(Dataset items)

☆ ☆ ☆ ☆ ☆ ☆ ☆

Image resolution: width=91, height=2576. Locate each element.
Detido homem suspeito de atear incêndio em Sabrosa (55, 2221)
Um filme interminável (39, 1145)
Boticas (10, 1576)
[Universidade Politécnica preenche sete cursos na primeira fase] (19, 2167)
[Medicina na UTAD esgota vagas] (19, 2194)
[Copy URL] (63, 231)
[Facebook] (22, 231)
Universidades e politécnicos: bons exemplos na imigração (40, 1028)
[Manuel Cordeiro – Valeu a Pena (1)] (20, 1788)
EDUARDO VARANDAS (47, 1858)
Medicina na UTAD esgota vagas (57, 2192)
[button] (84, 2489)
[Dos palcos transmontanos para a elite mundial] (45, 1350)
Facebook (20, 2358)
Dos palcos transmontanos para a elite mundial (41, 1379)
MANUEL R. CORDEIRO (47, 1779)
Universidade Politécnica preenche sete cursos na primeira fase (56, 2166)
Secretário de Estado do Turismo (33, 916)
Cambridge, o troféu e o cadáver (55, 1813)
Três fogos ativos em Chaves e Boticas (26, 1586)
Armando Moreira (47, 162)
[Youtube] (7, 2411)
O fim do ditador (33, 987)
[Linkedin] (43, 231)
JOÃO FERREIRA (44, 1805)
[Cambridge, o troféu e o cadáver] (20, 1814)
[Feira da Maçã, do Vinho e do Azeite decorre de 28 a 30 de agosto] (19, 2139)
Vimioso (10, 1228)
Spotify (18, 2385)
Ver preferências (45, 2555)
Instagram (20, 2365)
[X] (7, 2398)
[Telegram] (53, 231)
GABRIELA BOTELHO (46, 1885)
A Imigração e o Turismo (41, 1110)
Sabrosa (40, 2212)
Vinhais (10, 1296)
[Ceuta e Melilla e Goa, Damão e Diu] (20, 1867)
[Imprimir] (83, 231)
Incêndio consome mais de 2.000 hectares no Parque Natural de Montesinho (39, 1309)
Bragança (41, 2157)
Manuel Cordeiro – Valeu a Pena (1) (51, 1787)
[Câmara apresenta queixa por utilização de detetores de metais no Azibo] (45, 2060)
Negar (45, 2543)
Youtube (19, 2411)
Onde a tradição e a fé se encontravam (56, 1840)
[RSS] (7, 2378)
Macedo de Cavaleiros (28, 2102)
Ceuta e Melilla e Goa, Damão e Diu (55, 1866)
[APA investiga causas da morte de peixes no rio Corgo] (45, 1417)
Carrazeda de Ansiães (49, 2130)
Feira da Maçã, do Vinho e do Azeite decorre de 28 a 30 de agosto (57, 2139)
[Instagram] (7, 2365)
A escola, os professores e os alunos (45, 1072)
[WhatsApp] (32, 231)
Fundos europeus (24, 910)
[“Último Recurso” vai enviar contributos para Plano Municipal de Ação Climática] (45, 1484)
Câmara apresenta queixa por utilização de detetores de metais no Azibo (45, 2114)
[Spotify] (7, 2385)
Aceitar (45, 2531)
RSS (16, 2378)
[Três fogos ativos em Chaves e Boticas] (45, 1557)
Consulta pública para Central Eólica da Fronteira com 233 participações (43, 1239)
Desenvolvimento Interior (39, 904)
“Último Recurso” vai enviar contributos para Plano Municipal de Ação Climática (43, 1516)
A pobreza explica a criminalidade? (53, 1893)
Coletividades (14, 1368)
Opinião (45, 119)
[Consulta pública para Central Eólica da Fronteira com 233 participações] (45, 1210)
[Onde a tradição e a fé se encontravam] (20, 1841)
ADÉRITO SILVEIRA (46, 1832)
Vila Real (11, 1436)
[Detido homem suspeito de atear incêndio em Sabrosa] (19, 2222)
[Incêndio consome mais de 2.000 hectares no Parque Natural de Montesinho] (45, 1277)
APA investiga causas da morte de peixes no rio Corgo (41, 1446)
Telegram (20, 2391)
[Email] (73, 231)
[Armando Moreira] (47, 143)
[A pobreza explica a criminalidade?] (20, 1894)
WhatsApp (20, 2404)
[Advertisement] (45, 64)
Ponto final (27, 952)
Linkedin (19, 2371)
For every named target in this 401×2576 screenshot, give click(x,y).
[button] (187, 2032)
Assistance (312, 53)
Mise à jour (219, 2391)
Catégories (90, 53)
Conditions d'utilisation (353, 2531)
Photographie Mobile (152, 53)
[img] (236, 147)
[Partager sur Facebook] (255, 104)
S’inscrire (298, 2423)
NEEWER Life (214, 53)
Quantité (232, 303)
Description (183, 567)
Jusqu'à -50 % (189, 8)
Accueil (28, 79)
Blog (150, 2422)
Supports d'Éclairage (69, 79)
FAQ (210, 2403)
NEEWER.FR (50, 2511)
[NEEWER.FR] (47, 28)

☆ ☆ ☆ ☆ ☆ ☆ ☆

Find "[button] (187, 2032)" in the records. Copy its line and every line after it, exactly, through the last one.

[button] (187, 2032)
Assistance (312, 53)
Mise à jour (219, 2391)
Catégories (90, 53)
Conditions d'utilisation (353, 2531)
Photographie Mobile (152, 53)
[img] (236, 147)
[Partager sur Facebook] (255, 104)
S’inscrire (298, 2423)
NEEWER Life (214, 53)
Quantité (232, 303)
Description (183, 567)
Jusqu'à -50 % (189, 8)
Accueil (28, 79)
Blog (150, 2422)
Supports d'Éclairage (69, 79)
FAQ (210, 2403)
NEEWER.FR (50, 2511)
[NEEWER.FR] (47, 28)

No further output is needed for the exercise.